Sugar, 61, joined Northrop Grumman following its acquisition of Litton Industries and previously held executive positions at TRW Inc. During his tenure as CEO, Northrop Grumman effectively integrated multiple acquired companies as it developed systems and technologies critical to the nation’s security. Northrop Grumman expanded sales from $26 billion to nearly $35 billion to become the nation’s second largest defense company by revenue. During this time, Northrop Grumman also strengthened its balance sheet to achieve the highest credit rating in the company’s history.

Bush, 48, joined the company in 1987, and rose to positions of increasing responsibility, including serving as sector president, chief financial officer, and most recently president and chief operating officer. Bush earned bachelor’s and master’s degrees in electrical engineering from the Massachusetts Institute of Technology. He also is a graduate of UCLA’s Executive Management Program.

Coleman, 67, was elected to the Northrop Grumman Board of Directors in 2001. He is president and chief financial officer of DreamWorks Animation SKG. He was formerly chairman of Banc of America Securities L.L.C., a subsidiary of Bank of America Corporation.

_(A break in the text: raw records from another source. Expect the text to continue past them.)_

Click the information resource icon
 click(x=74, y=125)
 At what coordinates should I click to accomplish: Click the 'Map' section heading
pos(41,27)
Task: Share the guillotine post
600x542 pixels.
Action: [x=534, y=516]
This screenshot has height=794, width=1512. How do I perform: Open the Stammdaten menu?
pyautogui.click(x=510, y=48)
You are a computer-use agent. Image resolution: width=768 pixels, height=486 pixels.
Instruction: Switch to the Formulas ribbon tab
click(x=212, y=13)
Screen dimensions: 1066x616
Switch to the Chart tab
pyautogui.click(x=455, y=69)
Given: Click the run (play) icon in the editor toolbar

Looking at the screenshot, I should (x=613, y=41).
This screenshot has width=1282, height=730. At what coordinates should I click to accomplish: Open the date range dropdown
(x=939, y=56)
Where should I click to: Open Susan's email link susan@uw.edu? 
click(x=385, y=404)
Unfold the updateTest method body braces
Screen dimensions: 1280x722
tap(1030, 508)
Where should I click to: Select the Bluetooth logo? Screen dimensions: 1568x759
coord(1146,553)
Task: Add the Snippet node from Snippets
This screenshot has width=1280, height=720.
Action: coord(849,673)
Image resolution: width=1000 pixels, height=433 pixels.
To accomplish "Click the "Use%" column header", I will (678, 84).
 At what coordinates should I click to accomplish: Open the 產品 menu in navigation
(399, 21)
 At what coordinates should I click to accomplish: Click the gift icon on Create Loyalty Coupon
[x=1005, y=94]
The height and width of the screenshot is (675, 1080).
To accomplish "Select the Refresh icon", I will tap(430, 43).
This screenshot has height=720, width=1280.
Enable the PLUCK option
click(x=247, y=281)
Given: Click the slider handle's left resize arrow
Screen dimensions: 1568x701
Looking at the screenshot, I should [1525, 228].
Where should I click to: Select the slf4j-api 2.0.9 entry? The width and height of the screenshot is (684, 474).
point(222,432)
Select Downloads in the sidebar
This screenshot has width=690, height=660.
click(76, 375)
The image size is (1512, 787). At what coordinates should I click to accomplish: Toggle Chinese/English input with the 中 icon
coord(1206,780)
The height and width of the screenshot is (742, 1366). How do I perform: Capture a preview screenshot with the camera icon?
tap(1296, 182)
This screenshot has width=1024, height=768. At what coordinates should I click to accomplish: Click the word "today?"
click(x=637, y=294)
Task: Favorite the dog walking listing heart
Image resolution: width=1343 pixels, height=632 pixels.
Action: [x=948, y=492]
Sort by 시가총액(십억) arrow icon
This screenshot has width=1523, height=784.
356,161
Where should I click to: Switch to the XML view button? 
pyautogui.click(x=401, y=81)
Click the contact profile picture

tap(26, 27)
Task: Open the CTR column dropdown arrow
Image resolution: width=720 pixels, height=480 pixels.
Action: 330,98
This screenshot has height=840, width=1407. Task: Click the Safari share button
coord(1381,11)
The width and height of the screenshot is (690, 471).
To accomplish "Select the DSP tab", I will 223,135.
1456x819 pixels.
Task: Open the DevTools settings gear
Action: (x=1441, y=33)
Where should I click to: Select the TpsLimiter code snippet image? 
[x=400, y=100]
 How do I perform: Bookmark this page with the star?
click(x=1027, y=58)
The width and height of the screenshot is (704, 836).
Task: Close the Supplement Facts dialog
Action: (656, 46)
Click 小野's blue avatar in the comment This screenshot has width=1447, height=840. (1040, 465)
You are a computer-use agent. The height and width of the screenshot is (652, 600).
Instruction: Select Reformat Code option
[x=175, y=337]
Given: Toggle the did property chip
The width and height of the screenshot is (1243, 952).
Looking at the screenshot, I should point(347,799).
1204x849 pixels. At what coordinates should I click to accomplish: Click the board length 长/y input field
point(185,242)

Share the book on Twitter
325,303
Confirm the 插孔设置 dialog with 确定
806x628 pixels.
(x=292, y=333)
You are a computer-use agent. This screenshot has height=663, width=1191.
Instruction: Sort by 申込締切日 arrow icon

Northrop Grumman Corporation is a leading global security company whose 120,000 employees provide innovative systems, products, and solutions in aerospace, electronics, information systems, shipbuilding and technical services to government and commercial customers worldwide.
Statements in this release, other than statements of historical fact, constitute "forward-looking statements" within the meaning of the Private Securities Litigation Reform Act of 1995. These statements are not guarantees of future performance and involve certain risks and uncertainties. Actual results could differ materially due to factors such as: the effect of economic conditions in the United States and globally; access to capital; future sales and cash flows; timing of cash receipts; effective tax rates and timing and amounts of tax payments; returns on pension plan assets, interest and discount rates and other changes that may impact pension plan assumptions; the outcome of litigation, claims, audits, appeals, bid protests and investigations; hurricane-related insurance recoveries; costs of environmental remediation; our relationships with labor unions; availability and retention of qualified personnel; costs of capital investments; changes in organizational structure and reporting segments; risks associated with acquisitions, dispositions, joint ventures and other business arrangements; possible impairments of goodwill or other intangible assets; effects of legislation, rulemaking, and changes in accounting, tax or defense procurement; changes in government and customer priorities and requirements (including, government budgetary constraints, shifts in defense spending, changes in import and export policies, changes in customer short-range and long-range plans); acquisition or termination of contracts; technical, operational or quality setbacks in contract performance; issues with, and financial viability of, key suppliers and subcontractors; availability of materials and supplies; controlling costs of fixed-price development programs; contractual performance relief and the application of cost sharing terms; allowability and allocability of costs under U.S. Government contracts; progress and acceptance of new products and technology; domestic and international competition; legal, financial and governmental risks related to international transactions; potential security threats, natural disasters and other disruptions not under our control; and other risk factors disclosed in our filings with the Securities and Exchange Commission.

These forward-looking statements speak only as of the date of this release and we undertake no obligation to publicly update or revise any forward-looking statements, whether as a result of new information, future events or otherwise, except as required by applicable law.